Patel, who has been a partner in KPMG’s real estate deal advisory practice for nearly half a decade, put forth a timeline of 12 to 18 months where India’s real estate economy is expected to struggle with Covid-19-induced circumstances. However, he differentiated between the residential and commercial real estate segments in India, highlighting the different position for each segment.
“Residential real estate was anyway in a slightly tougher spot even before we got into Covid-19. Commercial real estate was one of the green shoots that real estate had. But with work from home and with companies trying to focus more on their core business rather than just expanding, it may have some impact on commercial real estate,” he said to the Economic Times.
Real estate has been among the stronger sectors in India’s economy for a number of years now, as involvement from the government and the private sector has driven rapid growth. The commercial space has seen the bulk of this growth, with retail real estate being among the bright spots.
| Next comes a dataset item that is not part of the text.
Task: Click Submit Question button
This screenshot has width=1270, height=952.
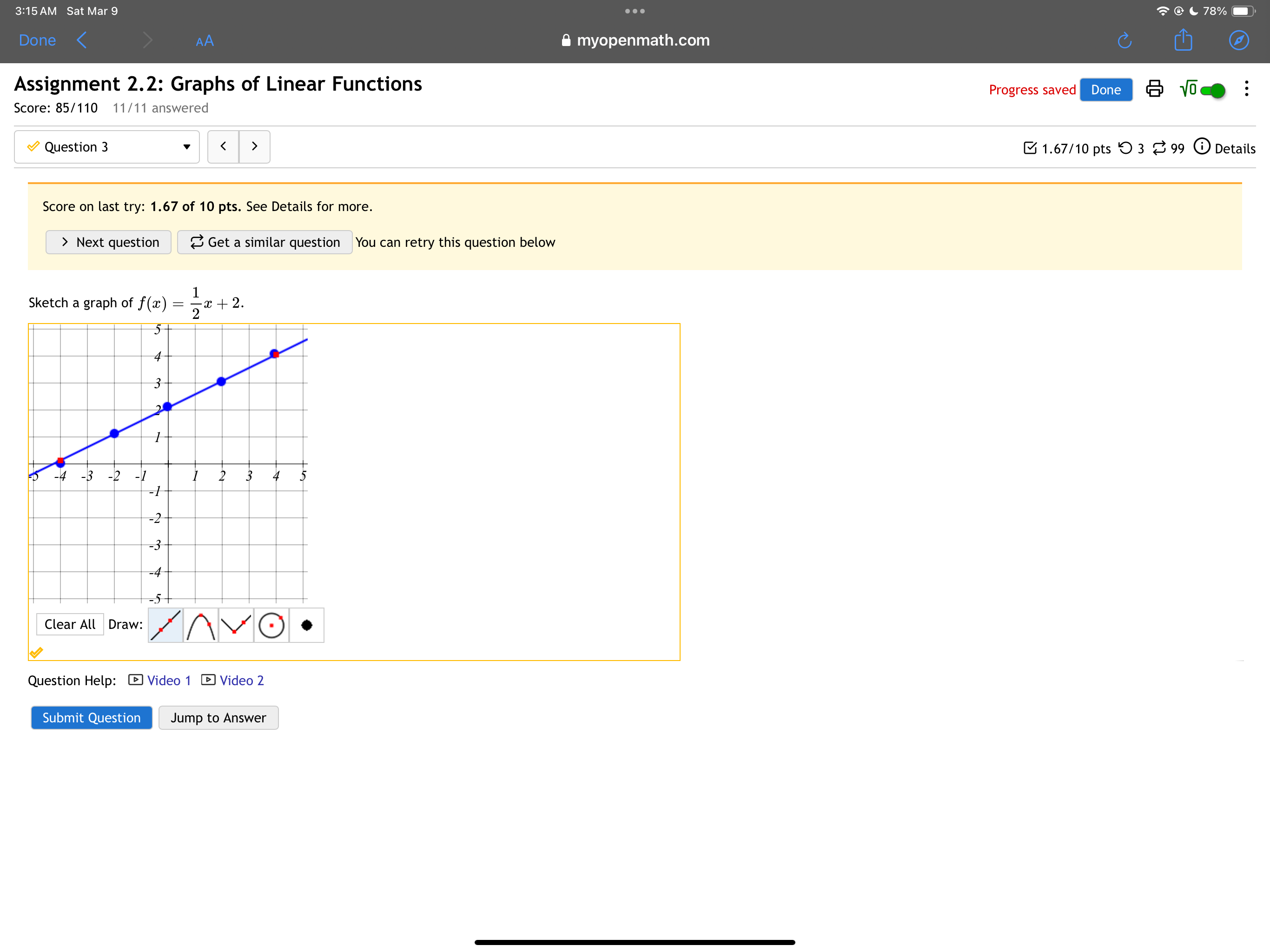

Previously, analysts were predicting growth of nearly 10% per year in India’s real estate market. However, the ‘work from home’ conditions under Covid-19, as well as overall economic strain is expected to dampen growth in the sector. Many businesses have begun to realise the value and cost-effectiveness of remote working, which spells trouble for commercial real estate.
However, Patel points out that the outlook is not as dark as it seems. He points to the fact that the work from home arrangements remain a crisis response for many businesses, which will be looking to get back to the office in the medium and long terms. As a result, the commercial real estate can expect a slow year or so, but there is a ray of hope in the long term.
There is more hope for the residential real estate segment, according to Patel. Again, the segment might have a tough year or two, but the KPMG partner highlighted that India’s vast population base will always create room for a strong residential economy. He also suggested that the circumstances might create new opportunities for residential real estate.
“If work from home is the norm going forward and if that is the assumption, then the design has to include some area which is dedicated for people to work from home. Second, if people cannot physically visit to see so many locations before making a decision is made, can technology play a big role? I believe technology starting from design to construction, to selling, to financing will play a major role going forward in the residential sector,” said Patel.